Explainable AI: Economic Impact of the Gap between Business and AI Technical Team

by Ignacio Gutiérrez PeñaFeb 10, 2025Explainable AI, Financial Sector

In companies, AI models are developed by highly specialized technical teams, while business users benefit from the results to make informed decisions and perform their work effectively. However, a fundamental problem often arises: the lack of understanding of AI's internal decision-making mechanisms and the reasons behind its results. Although business teams have sophisticated visualization and analysis tools, these solutions are usually limited to showing basic metrics without including information about explainability or bias analysis. This forces business managers to constantly rely on the technical team to interpret results, creating a dependency that translates into significant economic costs in terms of time, meetings, and lost opportunities. Below, we explore an example that illustrates this issue:

Context

An insurance company implemented an artificial intelligence system to optimize risk assessment and determine insurance premiums. This system analyzes multiple variables (such as policyholder history, demographic data, and claims patterns) to provide accurate risk assessment and adjust premiums in a personalized manner.

The Business Tool

The business team has an indicator visualization platform designed to monitor the AI system's performance and risk assessment results. However, this tool is limited to presenting basic data and does not include relevant information about how decisions are made or the presence of potential biases in the model. As a result, the business team lacks a complete view of the "why" behind the results provided by the AI.

The Communication and Explainability Problem

Due to this lack of information, the business team faces constant uncertainty about the interpretation of results. To clarify doubts and justify the algorithm's decisions, they must repeatedly turn to the AI technical team, which generates several inconveniences:

  • Frequency of Requests:Each adjustment in the commercial strategy or in the definition of new policies requires detailed reports explaining the model's behavior.
  • Technical Team Overload:AI specialists already have a high workload due to the constant updating and maintenance of models, which causes delays in the preparation of requested reports.

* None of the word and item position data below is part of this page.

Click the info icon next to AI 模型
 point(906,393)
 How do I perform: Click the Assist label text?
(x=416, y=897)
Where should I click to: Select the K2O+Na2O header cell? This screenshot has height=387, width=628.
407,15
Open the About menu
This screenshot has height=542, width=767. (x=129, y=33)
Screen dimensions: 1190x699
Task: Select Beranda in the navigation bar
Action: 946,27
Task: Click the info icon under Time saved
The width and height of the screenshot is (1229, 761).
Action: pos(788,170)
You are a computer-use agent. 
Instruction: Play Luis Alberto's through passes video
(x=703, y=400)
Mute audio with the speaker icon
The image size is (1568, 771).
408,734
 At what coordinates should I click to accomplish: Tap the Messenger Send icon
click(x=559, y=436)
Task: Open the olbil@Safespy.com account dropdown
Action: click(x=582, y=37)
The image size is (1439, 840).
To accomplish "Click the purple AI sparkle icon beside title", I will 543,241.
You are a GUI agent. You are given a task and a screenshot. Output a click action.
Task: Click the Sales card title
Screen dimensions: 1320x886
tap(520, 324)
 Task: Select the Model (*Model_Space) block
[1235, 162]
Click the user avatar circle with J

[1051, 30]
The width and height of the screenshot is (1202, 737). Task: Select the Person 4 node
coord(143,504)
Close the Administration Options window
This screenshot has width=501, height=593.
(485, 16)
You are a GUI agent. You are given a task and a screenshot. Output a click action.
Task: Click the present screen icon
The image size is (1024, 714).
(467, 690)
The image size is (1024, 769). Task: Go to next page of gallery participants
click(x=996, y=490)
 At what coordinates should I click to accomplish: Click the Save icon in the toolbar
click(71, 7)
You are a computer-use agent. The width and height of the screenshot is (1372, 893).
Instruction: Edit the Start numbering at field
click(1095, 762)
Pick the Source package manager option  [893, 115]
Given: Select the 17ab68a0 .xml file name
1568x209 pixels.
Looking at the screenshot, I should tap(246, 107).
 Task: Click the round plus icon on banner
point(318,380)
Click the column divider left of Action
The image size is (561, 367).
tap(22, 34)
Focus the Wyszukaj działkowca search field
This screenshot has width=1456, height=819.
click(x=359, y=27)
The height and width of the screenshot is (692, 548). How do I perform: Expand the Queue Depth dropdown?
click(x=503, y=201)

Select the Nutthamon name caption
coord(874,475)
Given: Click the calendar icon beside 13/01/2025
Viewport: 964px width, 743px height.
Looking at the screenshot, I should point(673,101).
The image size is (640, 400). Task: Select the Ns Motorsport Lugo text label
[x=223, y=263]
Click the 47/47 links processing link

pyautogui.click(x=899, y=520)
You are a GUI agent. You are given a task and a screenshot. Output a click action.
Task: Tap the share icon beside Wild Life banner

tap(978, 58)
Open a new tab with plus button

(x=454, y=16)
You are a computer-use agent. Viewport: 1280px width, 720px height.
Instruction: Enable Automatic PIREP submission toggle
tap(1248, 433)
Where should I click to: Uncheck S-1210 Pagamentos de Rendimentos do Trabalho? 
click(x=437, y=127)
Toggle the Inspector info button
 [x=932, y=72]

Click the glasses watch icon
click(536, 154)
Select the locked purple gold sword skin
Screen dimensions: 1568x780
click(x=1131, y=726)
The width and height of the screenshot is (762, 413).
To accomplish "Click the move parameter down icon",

Economic and Operational Impact

The disconnection between business and technical teams generates significant consequences:

  • Delays in Decision Making:
    • Premium and Strategy Adjustments:The delay in receiving critical reports prevents the business team from timely adjusting premiums and market strategies, which can translate into lost business opportunities.
    • Competitiveness:The lack of response agility reduces the company's competitive capacity, risking losing customers to competitors who adopt more transparent and agile AI systems.
  • High Operational Costs:
    • Time and Resources:The constant need to coordinate meetings and analyze technical reports consumes valuable time from the management team, which could be used for growth initiatives and operational improvement.
    • Resource Reallocation:The dependency on the technical team to generate these reports forces the diversion of resources from other critical tasks, increasing internal costs and affecting overall efficiency.
  • Reputational and Regulatory Risk:
    • Deficient Transparency:The lack of clear and timely information about AI's decision-making mechanisms generates doubts among both regulators and customers, affecting the company's reputation.
    • Possible Sanctions:In an increasingly strict regulatory environment, the inability to demonstrate the transparency and fairness of AI models increases the risk of sanctions and litigation.

Conclusion

This case strongly illustrates how the dependency (sometimes disconnection) between the business team and the AI technical team can lead to significant economic and operational costs. A visualization tool that does not integrate information about explainability and bias analysis forces the business team to continuously rely on technical reports, which are generated late due to the AI team's workload. This situation delays strategic decision-making, increases operational costs, and puts both the company's competitiveness and reputation at risk. The experience underscores the urgent need to develop Explainable AI solutions that are intuitive and accessible to all levels of the organization, enabling fluid communication and informed decisions in real-time.